START RECORDS FOR THE EXERCISE

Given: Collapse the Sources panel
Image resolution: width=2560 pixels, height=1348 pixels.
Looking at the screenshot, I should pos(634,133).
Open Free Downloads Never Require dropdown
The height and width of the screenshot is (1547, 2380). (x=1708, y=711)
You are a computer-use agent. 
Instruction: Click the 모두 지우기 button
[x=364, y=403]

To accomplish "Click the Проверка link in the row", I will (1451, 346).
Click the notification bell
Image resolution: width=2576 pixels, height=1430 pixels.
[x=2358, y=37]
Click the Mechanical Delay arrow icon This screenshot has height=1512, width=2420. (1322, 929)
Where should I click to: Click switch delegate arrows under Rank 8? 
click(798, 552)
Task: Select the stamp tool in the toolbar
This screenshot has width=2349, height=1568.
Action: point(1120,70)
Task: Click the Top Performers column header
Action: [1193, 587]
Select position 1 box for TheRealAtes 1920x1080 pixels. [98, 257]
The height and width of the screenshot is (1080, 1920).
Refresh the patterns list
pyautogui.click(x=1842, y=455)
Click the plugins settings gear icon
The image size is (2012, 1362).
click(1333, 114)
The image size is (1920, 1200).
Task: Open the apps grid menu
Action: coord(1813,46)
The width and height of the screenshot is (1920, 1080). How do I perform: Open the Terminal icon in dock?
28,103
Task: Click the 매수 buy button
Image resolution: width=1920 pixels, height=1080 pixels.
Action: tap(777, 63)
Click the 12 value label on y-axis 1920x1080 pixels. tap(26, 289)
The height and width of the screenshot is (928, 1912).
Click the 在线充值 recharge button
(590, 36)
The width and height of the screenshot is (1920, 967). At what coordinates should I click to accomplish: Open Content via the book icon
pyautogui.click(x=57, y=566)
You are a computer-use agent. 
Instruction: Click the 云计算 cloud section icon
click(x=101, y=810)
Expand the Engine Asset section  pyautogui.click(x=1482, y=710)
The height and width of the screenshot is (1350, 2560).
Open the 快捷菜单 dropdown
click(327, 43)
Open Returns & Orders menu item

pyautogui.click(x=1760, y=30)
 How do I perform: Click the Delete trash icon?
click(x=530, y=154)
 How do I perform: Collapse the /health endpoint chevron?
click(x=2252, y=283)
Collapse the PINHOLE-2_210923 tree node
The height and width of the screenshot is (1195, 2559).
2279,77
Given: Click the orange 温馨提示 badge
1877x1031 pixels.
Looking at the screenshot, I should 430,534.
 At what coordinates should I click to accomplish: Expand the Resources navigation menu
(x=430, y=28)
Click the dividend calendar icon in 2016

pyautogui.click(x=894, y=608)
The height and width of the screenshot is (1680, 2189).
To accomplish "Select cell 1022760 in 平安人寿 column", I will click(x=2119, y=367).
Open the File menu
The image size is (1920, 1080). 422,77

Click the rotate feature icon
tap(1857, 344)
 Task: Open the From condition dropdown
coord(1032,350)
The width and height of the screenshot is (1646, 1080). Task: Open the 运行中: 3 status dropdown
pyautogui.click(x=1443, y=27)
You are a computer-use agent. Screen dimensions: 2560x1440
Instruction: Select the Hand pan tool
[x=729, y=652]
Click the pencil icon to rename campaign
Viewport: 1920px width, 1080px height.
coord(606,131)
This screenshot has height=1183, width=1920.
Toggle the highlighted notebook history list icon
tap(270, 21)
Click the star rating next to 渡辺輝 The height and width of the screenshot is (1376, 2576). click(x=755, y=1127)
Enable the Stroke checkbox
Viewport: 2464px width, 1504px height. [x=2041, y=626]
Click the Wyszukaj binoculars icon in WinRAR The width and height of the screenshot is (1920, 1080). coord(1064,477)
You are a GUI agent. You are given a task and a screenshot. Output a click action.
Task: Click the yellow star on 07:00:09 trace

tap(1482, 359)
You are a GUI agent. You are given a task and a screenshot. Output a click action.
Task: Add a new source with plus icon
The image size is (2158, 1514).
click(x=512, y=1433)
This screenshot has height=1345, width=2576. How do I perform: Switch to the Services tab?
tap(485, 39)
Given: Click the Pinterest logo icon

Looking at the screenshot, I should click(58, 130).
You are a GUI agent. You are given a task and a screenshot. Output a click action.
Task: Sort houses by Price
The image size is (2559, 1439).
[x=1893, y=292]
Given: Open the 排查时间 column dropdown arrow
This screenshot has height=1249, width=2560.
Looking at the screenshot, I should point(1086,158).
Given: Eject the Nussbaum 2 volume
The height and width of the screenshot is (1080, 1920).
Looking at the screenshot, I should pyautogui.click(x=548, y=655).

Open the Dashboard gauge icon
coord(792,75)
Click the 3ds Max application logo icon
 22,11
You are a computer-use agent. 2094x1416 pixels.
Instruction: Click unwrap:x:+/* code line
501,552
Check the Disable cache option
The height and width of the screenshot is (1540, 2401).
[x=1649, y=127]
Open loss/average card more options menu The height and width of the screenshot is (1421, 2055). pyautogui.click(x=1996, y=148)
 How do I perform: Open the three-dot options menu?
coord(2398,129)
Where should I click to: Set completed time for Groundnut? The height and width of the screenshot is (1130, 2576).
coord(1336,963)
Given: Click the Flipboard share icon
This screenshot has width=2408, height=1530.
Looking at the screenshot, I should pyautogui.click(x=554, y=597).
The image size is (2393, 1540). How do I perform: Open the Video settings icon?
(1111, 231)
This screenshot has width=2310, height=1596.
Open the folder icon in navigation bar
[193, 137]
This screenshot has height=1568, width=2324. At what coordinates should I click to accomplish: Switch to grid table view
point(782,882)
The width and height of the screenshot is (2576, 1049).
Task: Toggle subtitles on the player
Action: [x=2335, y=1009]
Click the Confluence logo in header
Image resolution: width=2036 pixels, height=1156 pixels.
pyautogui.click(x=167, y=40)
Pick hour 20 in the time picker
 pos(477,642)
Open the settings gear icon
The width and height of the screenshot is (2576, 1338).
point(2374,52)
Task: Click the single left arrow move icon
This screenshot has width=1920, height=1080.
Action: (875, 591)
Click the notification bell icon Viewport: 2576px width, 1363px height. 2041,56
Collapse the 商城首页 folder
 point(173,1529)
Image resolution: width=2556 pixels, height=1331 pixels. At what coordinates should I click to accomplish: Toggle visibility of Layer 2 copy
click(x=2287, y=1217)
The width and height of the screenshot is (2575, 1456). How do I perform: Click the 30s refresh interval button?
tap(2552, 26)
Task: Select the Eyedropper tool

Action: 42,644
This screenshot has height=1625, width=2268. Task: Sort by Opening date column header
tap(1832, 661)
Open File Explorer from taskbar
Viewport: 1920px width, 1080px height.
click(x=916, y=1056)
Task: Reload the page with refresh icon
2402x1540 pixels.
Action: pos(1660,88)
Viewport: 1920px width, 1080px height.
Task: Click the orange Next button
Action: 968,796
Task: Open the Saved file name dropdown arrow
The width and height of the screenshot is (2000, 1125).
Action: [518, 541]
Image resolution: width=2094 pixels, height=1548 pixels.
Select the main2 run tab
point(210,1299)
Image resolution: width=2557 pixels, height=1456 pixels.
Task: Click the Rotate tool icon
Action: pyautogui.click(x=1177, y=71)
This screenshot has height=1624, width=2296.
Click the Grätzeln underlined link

END RECORDS FOR THE EXERCISE

■ **DESCRIPTION OF THE TASK**
Show every line above in which the word "with" appears.

■ **SOLUTION FOR THIS PROBLEM**
Task: Add a new source with plus icon
Task: Reload the page with refresh icon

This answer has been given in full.